- ACTIVITY -
Starting with the line that contains "Select the highlighted", copy out each line through the end of the entries below, exactly as written, and nothing else.

- STUDY MATERIAL -

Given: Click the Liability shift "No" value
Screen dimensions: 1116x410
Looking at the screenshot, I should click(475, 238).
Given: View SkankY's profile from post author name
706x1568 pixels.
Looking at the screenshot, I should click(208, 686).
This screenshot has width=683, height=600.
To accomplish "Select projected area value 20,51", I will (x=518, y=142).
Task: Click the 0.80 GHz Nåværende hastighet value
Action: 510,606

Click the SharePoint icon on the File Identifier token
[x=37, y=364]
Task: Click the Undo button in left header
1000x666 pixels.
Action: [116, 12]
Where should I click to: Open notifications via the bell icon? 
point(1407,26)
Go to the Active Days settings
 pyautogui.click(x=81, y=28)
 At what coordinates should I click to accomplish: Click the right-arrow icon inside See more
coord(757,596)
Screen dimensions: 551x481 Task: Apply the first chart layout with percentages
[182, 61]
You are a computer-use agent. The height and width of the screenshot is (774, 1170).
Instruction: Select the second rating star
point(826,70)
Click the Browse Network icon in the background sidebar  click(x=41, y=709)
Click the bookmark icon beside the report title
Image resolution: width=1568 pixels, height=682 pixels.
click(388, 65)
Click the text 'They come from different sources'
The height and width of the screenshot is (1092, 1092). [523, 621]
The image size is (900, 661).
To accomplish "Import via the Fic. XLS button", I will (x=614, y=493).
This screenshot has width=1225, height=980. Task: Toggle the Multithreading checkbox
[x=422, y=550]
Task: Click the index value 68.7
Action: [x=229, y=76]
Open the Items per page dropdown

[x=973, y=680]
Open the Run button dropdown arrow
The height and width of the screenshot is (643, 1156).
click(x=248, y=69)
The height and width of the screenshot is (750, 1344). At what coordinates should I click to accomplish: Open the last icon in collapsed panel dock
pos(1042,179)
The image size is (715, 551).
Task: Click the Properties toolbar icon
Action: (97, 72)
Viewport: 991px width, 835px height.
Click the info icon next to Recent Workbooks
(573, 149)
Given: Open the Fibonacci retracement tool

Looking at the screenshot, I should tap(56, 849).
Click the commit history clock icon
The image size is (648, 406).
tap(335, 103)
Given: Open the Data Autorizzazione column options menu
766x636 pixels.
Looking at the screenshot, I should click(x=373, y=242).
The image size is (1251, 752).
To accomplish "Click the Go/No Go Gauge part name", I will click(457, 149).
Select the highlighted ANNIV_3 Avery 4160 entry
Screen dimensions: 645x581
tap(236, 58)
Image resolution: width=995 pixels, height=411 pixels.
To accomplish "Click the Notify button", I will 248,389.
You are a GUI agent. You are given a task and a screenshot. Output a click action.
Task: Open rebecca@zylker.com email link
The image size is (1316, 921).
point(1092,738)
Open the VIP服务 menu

- TASK SOLUTION -
Select the highlighted ANNIV_3 Avery 4160 entry
Screen dimensions: 645x581
tap(236, 58)
Image resolution: width=995 pixels, height=411 pixels.
To accomplish "Click the Notify button", I will 248,389.
You are a GUI agent. You are given a task and a screenshot. Output a click action.
Task: Open rebecca@zylker.com email link
The image size is (1316, 921).
point(1092,738)
Open the VIP服务 menu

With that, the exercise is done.